7 3. Apakah ada perbedaan kadar alkohol organ hati pada tikus putih dewasa jenis wistar karena fisiologis dan keracunan alkohol yang dikubur dalam tanah suasana asam selama 72 jam? I.3 Tujuan Penelitian Penelitian ini bertujuan untuk mengetahui perbedaan kadar alkohol organ hati pada tikus putih dewasa jenis wistar karena mati fisiologis dengan keracunan alkohol yang dikubur dalam tanah suasana asam selama 72 jam. I.4 Manfaat Penelitian Hasil penelitian ini diharapkan memberikan dampak positif dalam hal sebagai berikut: a. Bagi peneliti: untuk mendapatkan pengetahuan mengenai perbedaan kadar alkohol karena mati fisiologis dan keracunan alkohol yang dikubur dalam tanah suasana asam selama 72 jam. b. Bagi aparat penegak hukum/penyidik: untuk membantu membuat keputusan dalam menangani kasus pidana terkait dengan keracunan alkohol. c. Bagi dokter forensik: mempunyai landasan/pedoman untuk menerapkan pada kondisi jenazah yang sudah
8 dikubur dalam tanah suasana asam bisa ada alkohol atau tidak. I.5 Keaslian Penelitian Sepengetahuan peneliti, penelitian mengenai perbedaan kadar alkohol darah pada tikus putih dewasa jenis wistar karena fisiologis dan keracunan alkohol setelah dikubur dalam tanah suasana asam selama 72 jam belum ada. Namun adapun penelitian-penelitian yang serupa antara lain: a) Suaniti et al. (2012): Kerusakan hati akibat keracunan alkohol berulang pada tikus wistar. Penelitian ini menggunakan jenis penelitian true randomized experimental post test only control group design. Dengan jumlah sampel 15 tikus jenis wistar. Hasilnya adalah terjadi kerusakan jaringan hati terjadi pemakaian alkohol secara berulang yang disertai dengan peningkatan kadar ALDH dalam serum tikus wistar. Adapun perbedaan dengan penelitian yang akan dilakukan peneliti adalah variabel dan metode yang digunakan. Peneliti menggunakan variabel 2 yaitu kadar alkohol darah yang mati karena fisiologis dan keracunan alkohol. Metode yang peneliti pakai menggunakan penelitian
9 observasi analitik dengan rancangan cross sectional dan metode mikrodifusi conway untuk mencari kadar alkohol pada tikus wistar. b) Ambarsari F (2009): perbandingan kabar alkohol dalam darah tepi mayat yang belum membusuk dengan mayat yang telah membusuk. Penelitian ini adalah penelitian longitudinal dan analitik dengan 22 sampel darah tepi mayat yang belum membusuk dan 22 sampel darah tepi mayat yang telah membusuk.
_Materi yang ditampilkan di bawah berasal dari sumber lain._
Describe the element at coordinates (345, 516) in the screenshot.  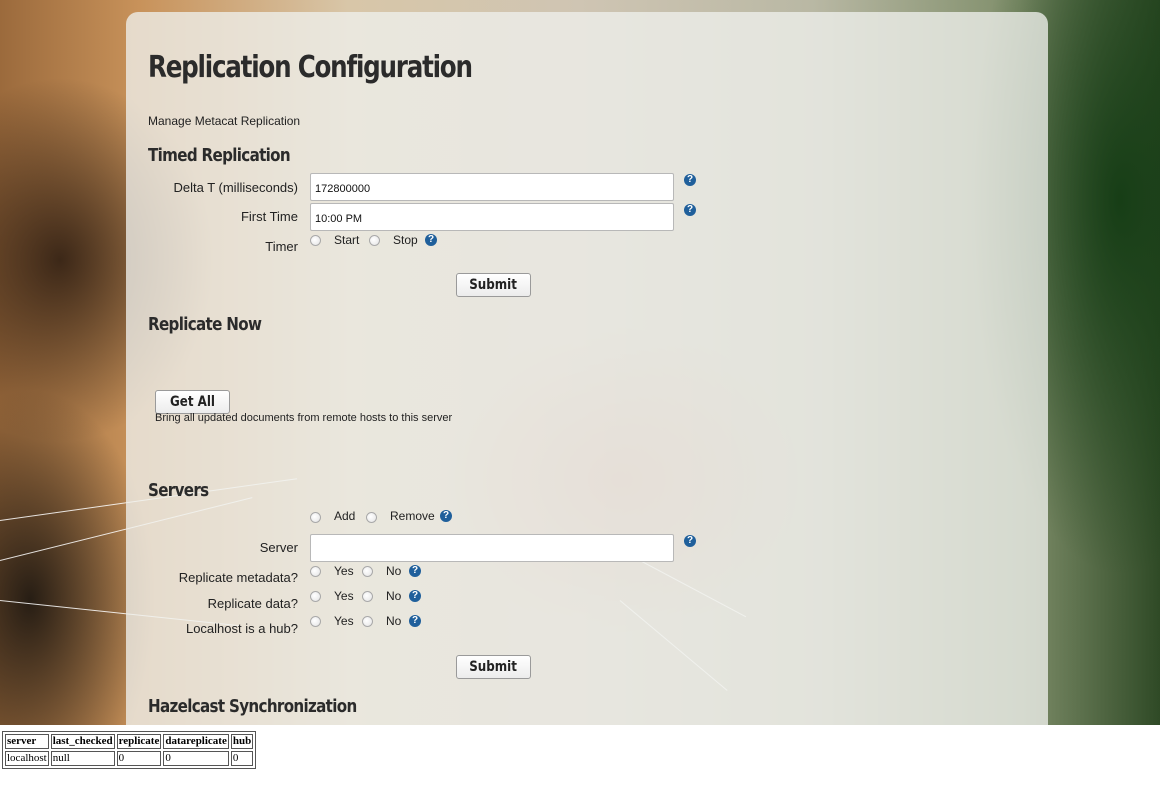
I see `server-add-label: Add` at that location. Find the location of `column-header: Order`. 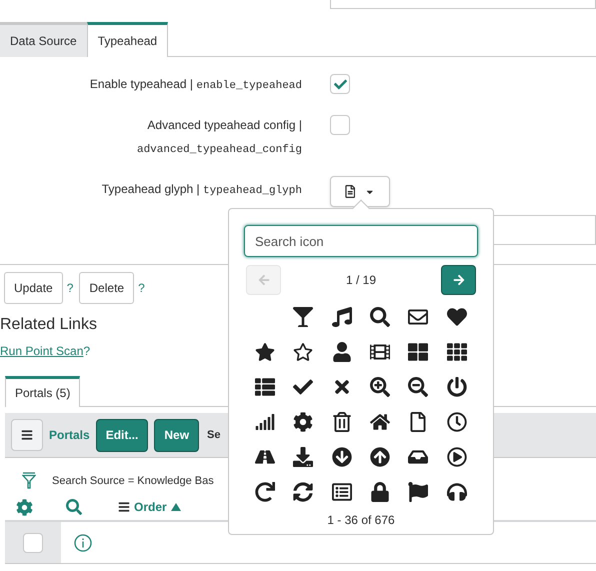

column-header: Order is located at coordinates (150, 507).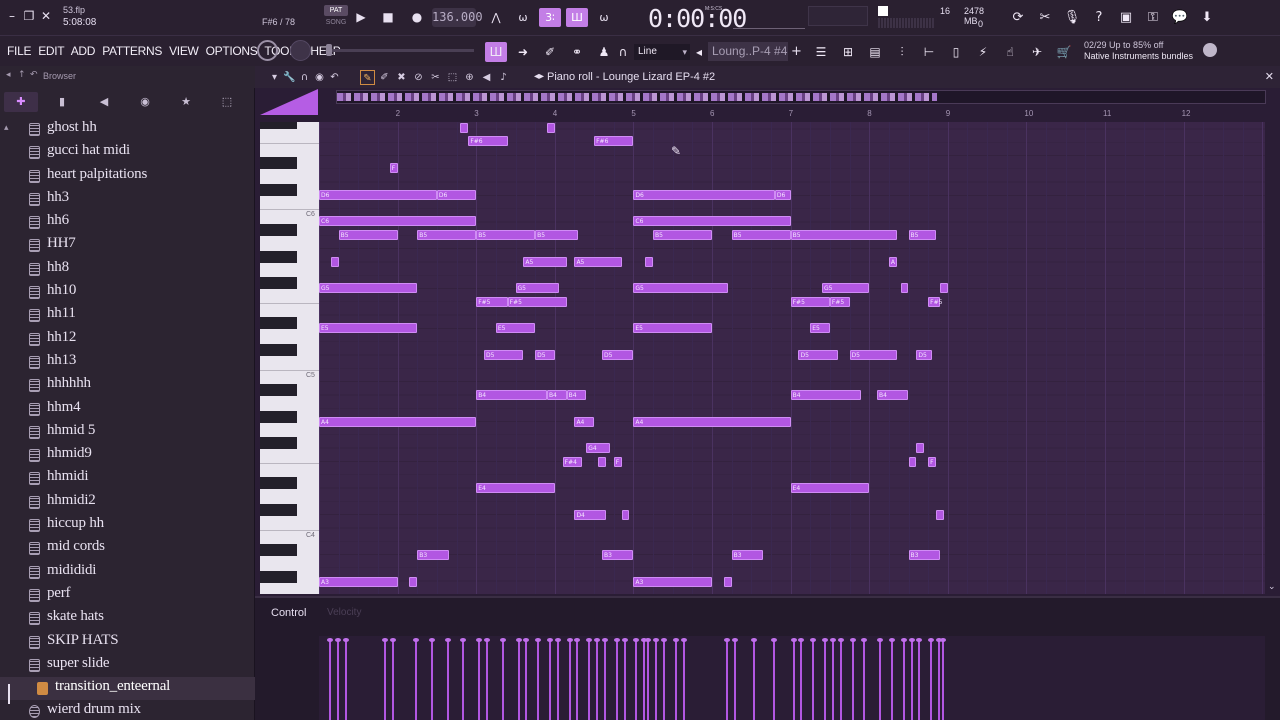  Describe the element at coordinates (604, 52) in the screenshot. I see `stamp-icon: ♟` at that location.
Hasilnya adalah terdapat perbedaan yang bermakna antara kadar etanol dalam darah tepi mayat yang belum membusuk dibandingkan dengan kadar etanol dalam darah tepi mayat yang telah membusuk. Perbedaan dengan penelitian yang akan dilakukan sekarang adalah pada penelitian ini akan mencari perbedaan kadar alkohol darah setelah dikubur dalam tanah suasana asam selama 72 jam.